(Stored data)
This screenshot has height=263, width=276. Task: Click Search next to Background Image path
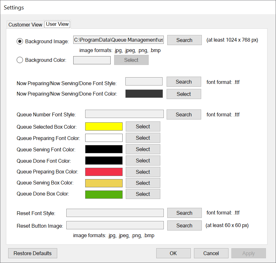[184, 40]
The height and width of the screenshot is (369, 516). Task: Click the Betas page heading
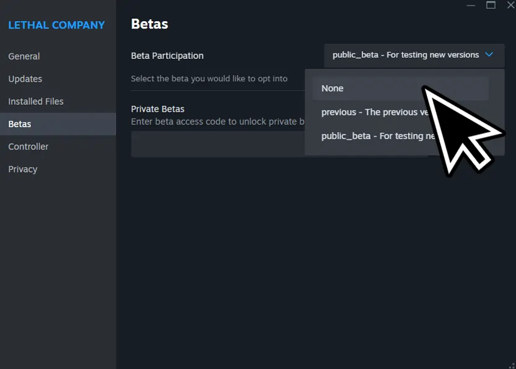pos(149,24)

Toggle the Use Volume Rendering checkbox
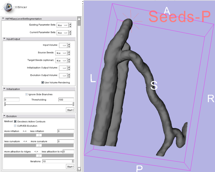pyautogui.click(x=43, y=83)
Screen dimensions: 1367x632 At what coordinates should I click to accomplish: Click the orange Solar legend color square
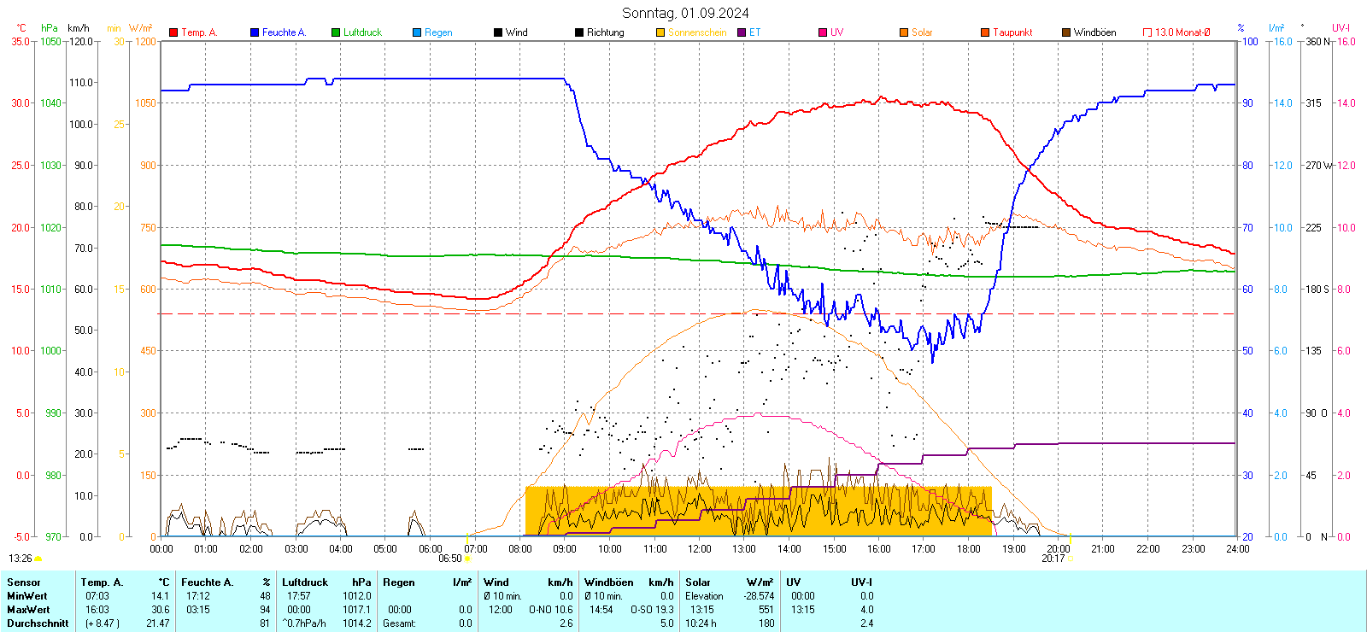pos(904,32)
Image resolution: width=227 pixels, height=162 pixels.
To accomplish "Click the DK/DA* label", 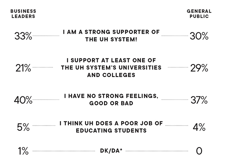I will 111,151.
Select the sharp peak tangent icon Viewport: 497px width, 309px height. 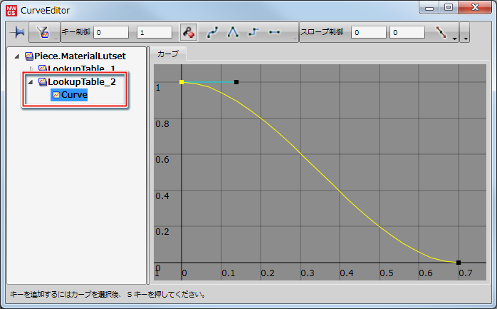[x=233, y=32]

**Work to be completed**
The required output is the exact run of lines from the start of the records through the line containing "Image resolution: width=227", both ends included, with no pictures.

**Answer below**
This screenshot has height=263, width=276. Task: Click Search next to Background Image path
[184, 40]
The height and width of the screenshot is (369, 516). Task: Click the Betas page heading
pos(149,24)

Toggle the Use Volume Rendering checkbox
pyautogui.click(x=43, y=83)
Screen dimensions: 1367x632 At what coordinates should I click to accomplish: Click the orange Solar legend color square
pos(904,32)
Image resolution: width=227 pixels, height=162 pixels.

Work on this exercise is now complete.